WHAT IS EXPECTED:
Give back the entries verbatim.

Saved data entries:

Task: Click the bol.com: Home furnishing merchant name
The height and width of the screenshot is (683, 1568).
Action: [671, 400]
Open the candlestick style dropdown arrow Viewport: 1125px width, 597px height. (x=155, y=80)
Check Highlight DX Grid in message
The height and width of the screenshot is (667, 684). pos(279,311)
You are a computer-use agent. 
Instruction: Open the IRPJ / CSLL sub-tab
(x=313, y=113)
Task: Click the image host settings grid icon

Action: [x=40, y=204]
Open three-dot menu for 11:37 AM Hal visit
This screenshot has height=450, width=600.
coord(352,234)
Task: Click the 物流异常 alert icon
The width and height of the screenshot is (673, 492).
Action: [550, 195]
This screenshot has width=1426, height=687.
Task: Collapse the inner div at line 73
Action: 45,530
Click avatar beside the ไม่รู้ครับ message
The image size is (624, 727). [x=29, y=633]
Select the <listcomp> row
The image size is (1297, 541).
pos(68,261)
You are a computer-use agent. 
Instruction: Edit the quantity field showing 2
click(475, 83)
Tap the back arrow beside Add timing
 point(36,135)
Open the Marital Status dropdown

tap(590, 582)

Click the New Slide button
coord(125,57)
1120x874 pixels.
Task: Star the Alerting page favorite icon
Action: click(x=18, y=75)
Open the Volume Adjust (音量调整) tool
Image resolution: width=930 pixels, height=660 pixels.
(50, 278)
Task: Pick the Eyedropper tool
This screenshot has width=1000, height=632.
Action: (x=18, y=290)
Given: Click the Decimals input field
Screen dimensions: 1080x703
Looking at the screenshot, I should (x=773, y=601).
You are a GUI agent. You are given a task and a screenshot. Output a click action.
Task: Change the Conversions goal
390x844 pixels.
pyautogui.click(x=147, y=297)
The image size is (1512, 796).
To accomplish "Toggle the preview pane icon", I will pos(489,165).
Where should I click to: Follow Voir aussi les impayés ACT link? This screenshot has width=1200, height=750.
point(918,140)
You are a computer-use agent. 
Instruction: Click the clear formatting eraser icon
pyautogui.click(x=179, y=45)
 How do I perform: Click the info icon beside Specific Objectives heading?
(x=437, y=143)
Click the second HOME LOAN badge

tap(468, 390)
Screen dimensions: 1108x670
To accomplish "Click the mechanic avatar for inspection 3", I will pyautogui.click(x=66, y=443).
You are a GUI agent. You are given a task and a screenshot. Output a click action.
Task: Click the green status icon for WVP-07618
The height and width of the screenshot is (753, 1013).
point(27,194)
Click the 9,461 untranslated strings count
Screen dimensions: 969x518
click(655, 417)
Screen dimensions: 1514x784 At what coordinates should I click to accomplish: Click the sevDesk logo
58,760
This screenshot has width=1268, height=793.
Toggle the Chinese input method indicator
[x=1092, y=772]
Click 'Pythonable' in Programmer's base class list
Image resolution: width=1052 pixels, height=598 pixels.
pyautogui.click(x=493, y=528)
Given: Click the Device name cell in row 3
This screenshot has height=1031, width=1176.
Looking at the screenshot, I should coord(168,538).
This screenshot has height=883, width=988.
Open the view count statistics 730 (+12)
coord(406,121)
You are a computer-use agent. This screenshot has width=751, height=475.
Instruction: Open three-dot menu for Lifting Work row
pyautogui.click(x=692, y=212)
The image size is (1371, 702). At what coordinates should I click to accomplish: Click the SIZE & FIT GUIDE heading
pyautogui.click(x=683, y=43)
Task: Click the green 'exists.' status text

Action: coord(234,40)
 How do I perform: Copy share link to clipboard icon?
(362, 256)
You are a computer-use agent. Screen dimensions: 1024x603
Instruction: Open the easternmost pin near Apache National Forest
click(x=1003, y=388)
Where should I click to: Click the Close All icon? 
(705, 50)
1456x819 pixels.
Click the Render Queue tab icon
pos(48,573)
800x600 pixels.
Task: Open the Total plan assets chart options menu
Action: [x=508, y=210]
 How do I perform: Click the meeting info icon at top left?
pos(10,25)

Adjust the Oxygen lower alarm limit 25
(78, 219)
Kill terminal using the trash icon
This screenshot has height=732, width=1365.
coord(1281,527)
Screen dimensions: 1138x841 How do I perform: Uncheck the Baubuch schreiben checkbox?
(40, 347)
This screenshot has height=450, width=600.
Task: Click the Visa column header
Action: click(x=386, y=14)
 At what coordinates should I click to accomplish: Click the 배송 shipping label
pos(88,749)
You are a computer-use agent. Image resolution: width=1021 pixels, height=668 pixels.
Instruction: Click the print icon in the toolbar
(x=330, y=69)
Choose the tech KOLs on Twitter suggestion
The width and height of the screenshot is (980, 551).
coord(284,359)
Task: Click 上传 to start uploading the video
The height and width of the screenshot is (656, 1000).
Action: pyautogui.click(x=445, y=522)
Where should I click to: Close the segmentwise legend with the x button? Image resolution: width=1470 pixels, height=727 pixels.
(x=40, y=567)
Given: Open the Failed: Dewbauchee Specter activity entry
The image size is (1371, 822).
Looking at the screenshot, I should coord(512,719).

EXERCISE SOLUTION:
Task: Click the bol.com: Home furnishing merchant name
The height and width of the screenshot is (683, 1568).
Action: [671, 400]
Open the candlestick style dropdown arrow Viewport: 1125px width, 597px height. (x=155, y=80)
Check Highlight DX Grid in message
The height and width of the screenshot is (667, 684). pos(279,311)
You are a computer-use agent. 
Instruction: Open the IRPJ / CSLL sub-tab
(x=313, y=113)
Task: Click the image host settings grid icon

Action: [x=40, y=204]
Open three-dot menu for 11:37 AM Hal visit
This screenshot has height=450, width=600.
coord(352,234)
Task: Click the 物流异常 alert icon
The width and height of the screenshot is (673, 492).
Action: [550, 195]
This screenshot has width=1426, height=687.
Task: Collapse the inner div at line 73
Action: 45,530
Click avatar beside the ไม่รู้ครับ message
The image size is (624, 727). [x=29, y=633]
Select the <listcomp> row
The image size is (1297, 541).
pos(68,261)
You are a computer-use agent. 
Instruction: Edit the quantity field showing 2
click(475, 83)
Tap the back arrow beside Add timing
 point(36,135)
Open the Marital Status dropdown

tap(590, 582)

Click the New Slide button
coord(125,57)
1120x874 pixels.
Task: Star the Alerting page favorite icon
Action: click(x=18, y=75)
Open the Volume Adjust (音量调整) tool
Image resolution: width=930 pixels, height=660 pixels.
(50, 278)
Task: Pick the Eyedropper tool
This screenshot has width=1000, height=632.
Action: (x=18, y=290)
Given: Click the Decimals input field
Screen dimensions: 1080x703
Looking at the screenshot, I should (x=773, y=601).
You are a GUI agent. You are given a task and a screenshot. Output a click action.
Task: Change the Conversions goal
390x844 pixels.
pyautogui.click(x=147, y=297)
The image size is (1512, 796).
To accomplish "Toggle the preview pane icon", I will pos(489,165).
Where should I click to: Follow Voir aussi les impayés ACT link? This screenshot has width=1200, height=750.
point(918,140)
You are a computer-use agent. 
Instruction: Click the clear formatting eraser icon
pyautogui.click(x=179, y=45)
 How do I perform: Click the info icon beside Specific Objectives heading?
(x=437, y=143)
Click the second HOME LOAN badge

tap(468, 390)
Screen dimensions: 1108x670
To accomplish "Click the mechanic avatar for inspection 3", I will pyautogui.click(x=66, y=443).
You are a GUI agent. You are given a task and a screenshot. Output a click action.
Task: Click the green status icon for WVP-07618
The height and width of the screenshot is (753, 1013).
point(27,194)
Click the 9,461 untranslated strings count
Screen dimensions: 969x518
click(655, 417)
Screen dimensions: 1514x784 At what coordinates should I click to accomplish: Click the sevDesk logo
58,760
This screenshot has width=1268, height=793.
Toggle the Chinese input method indicator
[x=1092, y=772]
Click 'Pythonable' in Programmer's base class list
Image resolution: width=1052 pixels, height=598 pixels.
pyautogui.click(x=493, y=528)
Given: Click the Device name cell in row 3
This screenshot has height=1031, width=1176.
Looking at the screenshot, I should coord(168,538).
This screenshot has height=883, width=988.
Open the view count statistics 730 (+12)
coord(406,121)
You are a computer-use agent. This screenshot has width=751, height=475.
Instruction: Open three-dot menu for Lifting Work row
pyautogui.click(x=692, y=212)
The image size is (1371, 702). At what coordinates should I click to accomplish: Click the SIZE & FIT GUIDE heading
pyautogui.click(x=683, y=43)
Task: Click the green 'exists.' status text

Action: coord(234,40)
 How do I perform: Copy share link to clipboard icon?
(362, 256)
You are a computer-use agent. Screen dimensions: 1024x603
Instruction: Open the easternmost pin near Apache National Forest
click(x=1003, y=388)
Where should I click to: Click the Close All icon? 
(705, 50)
1456x819 pixels.
Click the Render Queue tab icon
pos(48,573)
800x600 pixels.
Task: Open the Total plan assets chart options menu
Action: [x=508, y=210]
 How do I perform: Click the meeting info icon at top left?
pos(10,25)

Adjust the Oxygen lower alarm limit 25
(78, 219)
Kill terminal using the trash icon
This screenshot has height=732, width=1365.
coord(1281,527)
Screen dimensions: 1138x841 How do I perform: Uncheck the Baubuch schreiben checkbox?
(40, 347)
This screenshot has height=450, width=600.
Task: Click the Visa column header
Action: click(x=386, y=14)
 At what coordinates should I click to accomplish: Click the 배송 shipping label
pos(88,749)
You are a computer-use agent. Image resolution: width=1021 pixels, height=668 pixels.
Instruction: Click the print icon in the toolbar
(x=330, y=69)
Choose the tech KOLs on Twitter suggestion
The width and height of the screenshot is (980, 551).
coord(284,359)
Task: Click 上传 to start uploading the video
The height and width of the screenshot is (656, 1000).
Action: pyautogui.click(x=445, y=522)
Where should I click to: Close the segmentwise legend with the x button? Image resolution: width=1470 pixels, height=727 pixels.
(x=40, y=567)
Given: Open the Failed: Dewbauchee Specter activity entry
The image size is (1371, 822).
Looking at the screenshot, I should coord(512,719).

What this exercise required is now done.